**What the task asks**.
Lines in the listing below containing the string "screenshot" are to be identified and copied.

Records for processing START

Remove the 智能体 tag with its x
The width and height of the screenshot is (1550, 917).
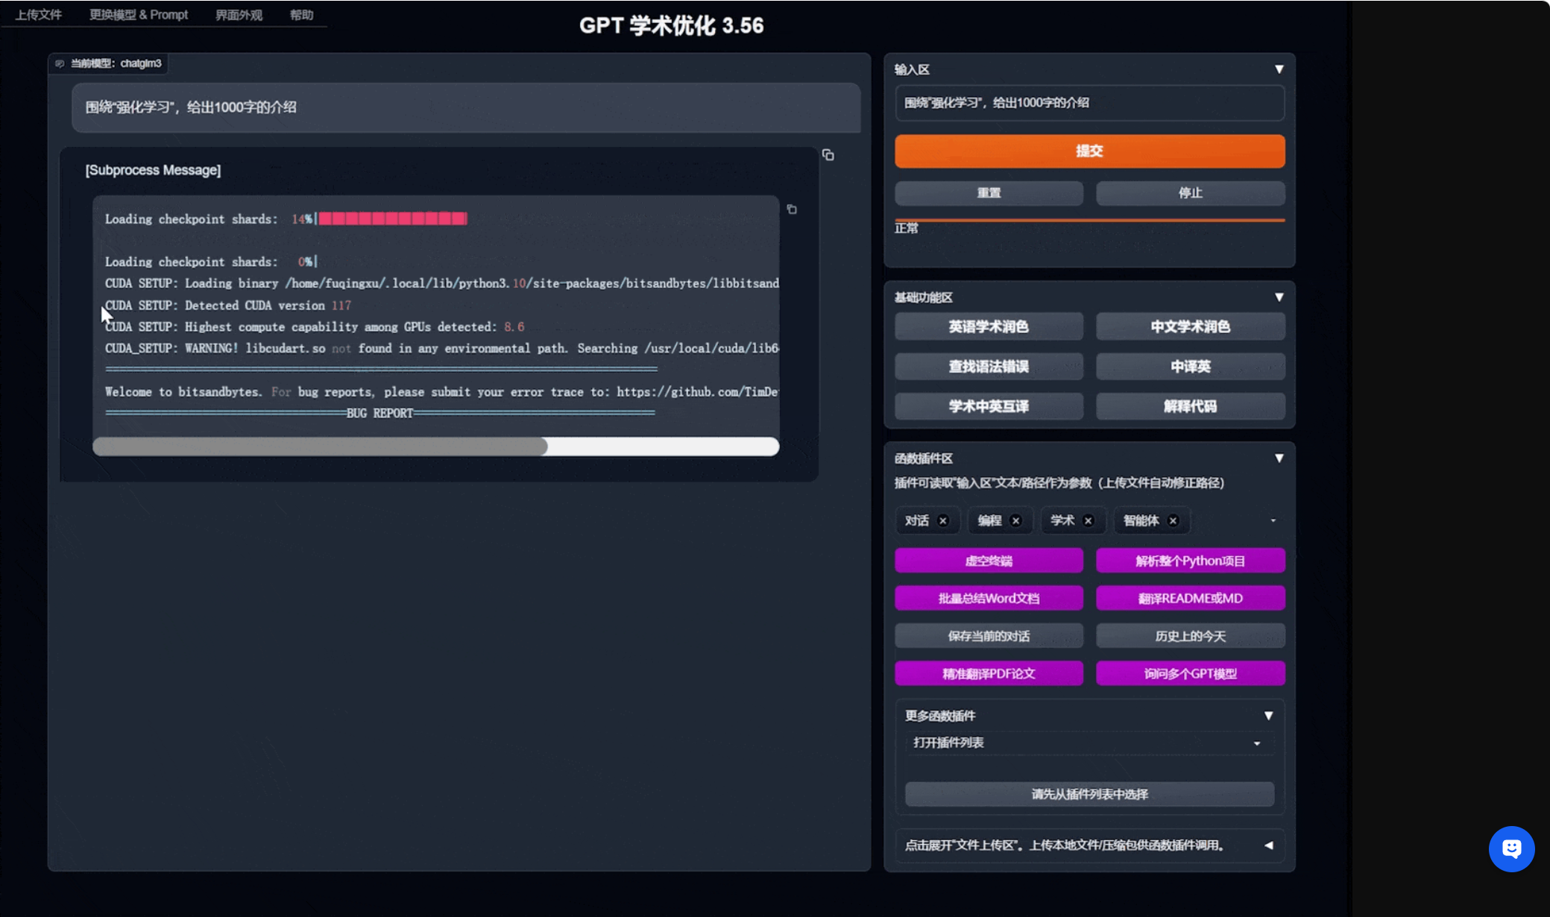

Records for processing END
Records for processing START

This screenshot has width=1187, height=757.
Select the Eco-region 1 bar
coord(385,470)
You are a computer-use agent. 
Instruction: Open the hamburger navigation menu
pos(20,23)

Records for processing END

**Completed exercise**.
The width and height of the screenshot is (1550, 917).
This screenshot has width=1187, height=757.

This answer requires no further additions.